Kenneth Hill - Barclays Capital Inc.

Okay. And then, I think Fred in our comments you mentioned the RIA trend seem to be good, and you see innovative offerings like the options market center helping to drive new types of RIAs to your platform. I was wondering kind of how that’s translated to customer base and any shifts you’ve seen in the customer base with the goal there being to garner maybe a more useful component to it over time?

Fred Tomczyk

Well the RIAs client base will definitely lean towards older and wealthier by -- that’s the market they’re after. We’re seeing in the RIA channel, there’s about 1000 RIAs that are now using options in their business in one way shape or form. And approximately the 50% of RIAs that use options have over $100 million of client assets. So it's tends to skew to the higher asset intensive and that’s what we were trying to hand out, it basically is taking us up. It's not that we haven't been in that market it's increasingly attracting the larger RIAs to our offering. And then on the retail side, it is -- we’re just seeing options continue to have appeal, mobile continue to have appeal. So, we’re seeing a lot of changes in technology and the way people are investing particularly the, what you might call the millennials today.
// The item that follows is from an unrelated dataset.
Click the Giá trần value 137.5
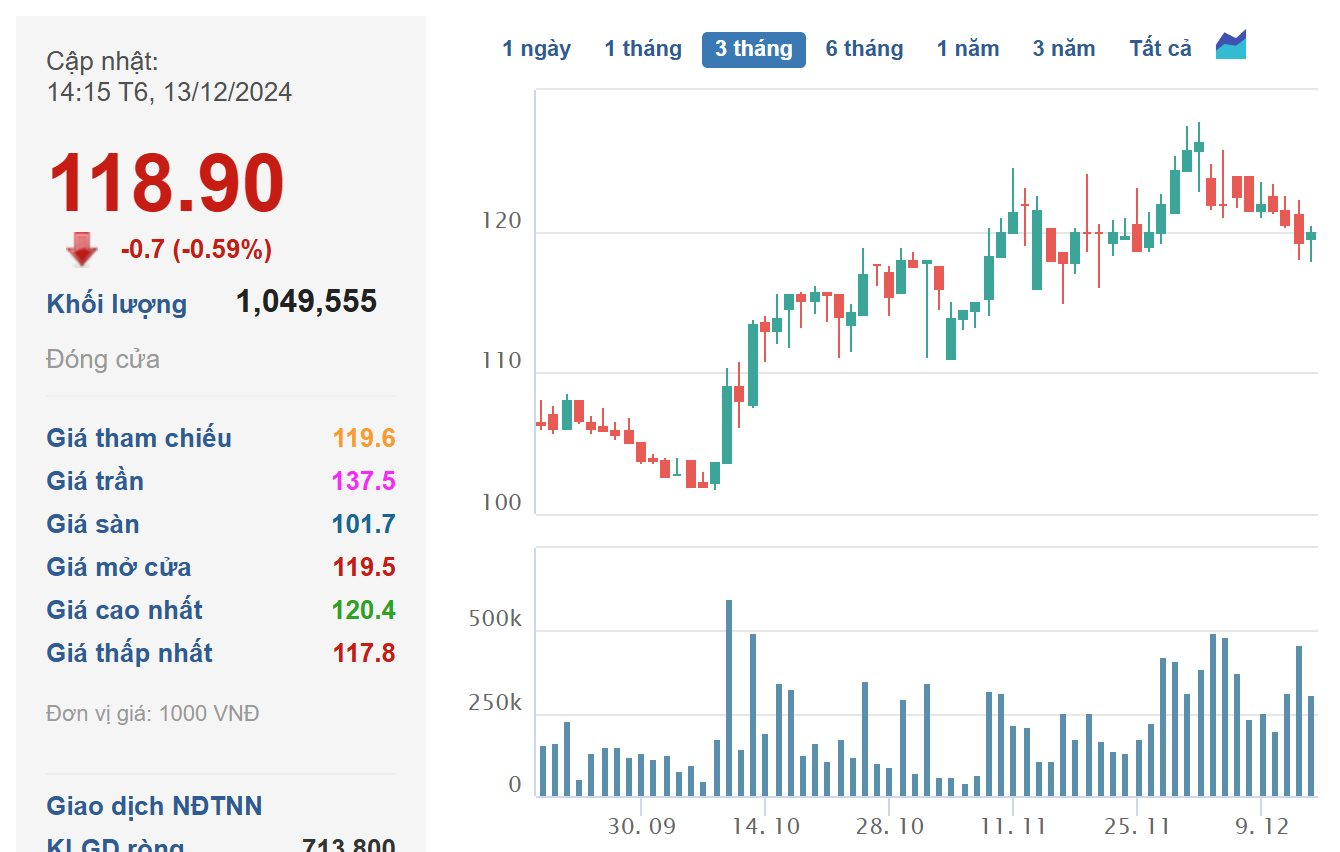This screenshot has width=1340, height=852. [x=364, y=481]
Kenneth Hill - Barclays Capital Inc.

Okay. Thanks for taking my questions.

Operator

Our next question is from Mike Carrier of Bank of America. Please go ahead.
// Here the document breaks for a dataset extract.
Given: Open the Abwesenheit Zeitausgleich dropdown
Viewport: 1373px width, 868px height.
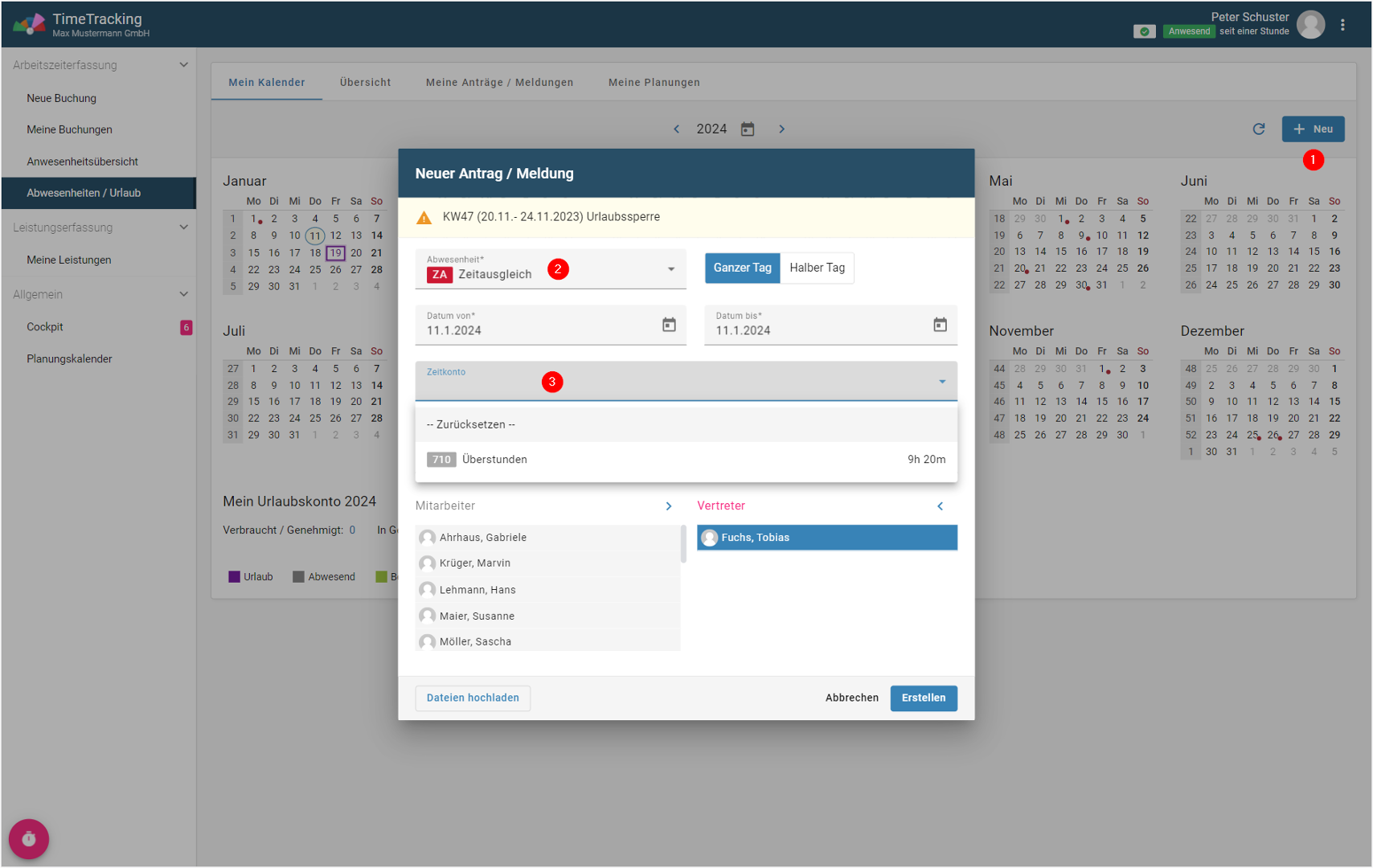Looking at the screenshot, I should (670, 269).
Michael Carrier - Bank of America Merrill Lynch

Thanks guys. Bill, maybe a question just on the expenses and then I think tax rate. So, just on the expanses, I think this quarter is always seasonality and you guys guided on the advertising side. So, I guess when we get the moderation I think you mentioned sort of that $390 million range ex-advertising. Within there, is that like predicated on this higher activity run rate, so meaning like clearing an execution, cost being a little bit higher, comp being a little bit higher. And then, I just wanted to get some color on the seasonality particularly on comp and advertising, and then the tax rate’s simply was a little higher this quarter, so I didn’t know if there was anything unusual there.

Bill Gerber

Okay. So, yes on the expenses you’re exactly right. Certainly more trading activity will drive more in clearing the execution et cetera. Obviously our results being towards the high end would therefore as I said in the remarks tend to increase the incentive as well. So those two things for the last half of the year if the results continue and the trading continues strong then yes those will be elements that we’ll see a -- it will be a little bit hotter than what we had envisioned particularly at the midpoint of our range. On the taxes of course, well first two things; one is the seasonal resets that you have in FICA and all that other jazz and the other merits in January 1, I mean those are all elements too. We obviously know those are coming and have those factored in, but they are a change sequentially. On the tax rate, the tax rate actually was pretty normal this quarter. It was last quarter that we had the state tax benefit that lowered the December quarter rate, and so I would say that in, this may come as a surprise to you pal, but the states continued to increase their tax rate. And so we’re fighting through all the states that are increasing taxes et cetera. So, right now I would say the quarter that we had was pretty clean and would be a reasonable rate to use going forward for a while.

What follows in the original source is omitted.